The standard CMS algorithm starts by making the application undergo a STW pause to calculate the GC-root-set. It then resumes mutator threads and both application and collector threads run concurrently until the marking is done. Any pointer store updated by a mutator-thread is protected by a write-barrier that will add that pointer reference to a write-queue.
When the marking phase is done we then proceed to the Remarking phase: it must then look into this write-queue and proceed to mark anything it finds there that was not already marked.
All of this makes sense. What I fail to understand is why would we need to:
- Have this remarking phase recalculate the GC-root-set from scratch (including all thread stacks) -- does not doing this result in an incorrect algorithm, in the sense of it marking actually live and reachable objects as garbage to be reclaimed?;
- Have this remarking phase be another STW event (maybe this is because of having to analyse all the thread-stacks?)

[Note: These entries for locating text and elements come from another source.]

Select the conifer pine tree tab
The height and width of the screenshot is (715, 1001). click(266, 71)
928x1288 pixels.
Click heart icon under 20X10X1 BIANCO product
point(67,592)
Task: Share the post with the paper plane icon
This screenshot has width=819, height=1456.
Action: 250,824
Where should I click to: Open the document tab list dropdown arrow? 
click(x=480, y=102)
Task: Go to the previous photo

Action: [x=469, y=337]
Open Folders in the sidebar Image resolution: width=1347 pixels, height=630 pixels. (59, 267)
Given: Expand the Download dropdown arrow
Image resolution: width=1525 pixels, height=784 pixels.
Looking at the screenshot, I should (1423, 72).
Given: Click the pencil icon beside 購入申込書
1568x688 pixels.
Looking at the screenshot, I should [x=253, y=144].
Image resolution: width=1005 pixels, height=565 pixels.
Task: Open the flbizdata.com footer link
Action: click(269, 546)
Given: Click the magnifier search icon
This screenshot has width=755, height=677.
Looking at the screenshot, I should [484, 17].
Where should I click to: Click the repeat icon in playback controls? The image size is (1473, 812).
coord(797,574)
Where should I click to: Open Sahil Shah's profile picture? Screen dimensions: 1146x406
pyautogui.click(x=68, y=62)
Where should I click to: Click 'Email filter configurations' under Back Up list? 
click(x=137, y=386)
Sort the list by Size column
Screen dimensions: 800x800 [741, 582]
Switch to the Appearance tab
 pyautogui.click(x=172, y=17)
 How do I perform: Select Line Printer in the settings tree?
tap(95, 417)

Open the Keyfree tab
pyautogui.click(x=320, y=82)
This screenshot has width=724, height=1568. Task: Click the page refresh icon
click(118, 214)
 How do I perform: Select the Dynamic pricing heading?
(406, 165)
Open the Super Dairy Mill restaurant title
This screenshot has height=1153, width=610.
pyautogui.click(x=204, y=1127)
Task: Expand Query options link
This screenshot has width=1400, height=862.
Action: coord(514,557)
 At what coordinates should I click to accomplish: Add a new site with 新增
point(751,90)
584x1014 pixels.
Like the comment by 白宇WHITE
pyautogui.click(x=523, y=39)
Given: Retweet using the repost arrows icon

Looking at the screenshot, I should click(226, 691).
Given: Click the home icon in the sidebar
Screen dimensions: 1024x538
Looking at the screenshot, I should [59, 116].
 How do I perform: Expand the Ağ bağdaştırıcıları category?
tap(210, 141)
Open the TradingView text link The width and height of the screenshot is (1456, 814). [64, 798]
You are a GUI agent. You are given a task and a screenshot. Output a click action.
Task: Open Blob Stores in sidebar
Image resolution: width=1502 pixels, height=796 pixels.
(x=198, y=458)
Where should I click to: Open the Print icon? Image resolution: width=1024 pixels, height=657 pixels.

When reading one of the original papers on CMS A Generational Mostly-concurrent Garbage Collector one can see:
The original mostly-concurrent algorithm, proposed by Boehm et al. [5], is a concurrent “tricolor” collector [9]. It uses a write barrier to cause updates of fields of heap objects to shade the containing object gray. Its main innovation is that it trades off complete concurrency for better throughput, by allowing root locations (globals, stacks, registers), which are usually updated more frequently than heap locations, to be written without using a barrier to maintain the tricolor invariant.
it makes it look like this is just a trade-off emanating from a conscious decision to not involve what's happening on the stack in the write-barriers?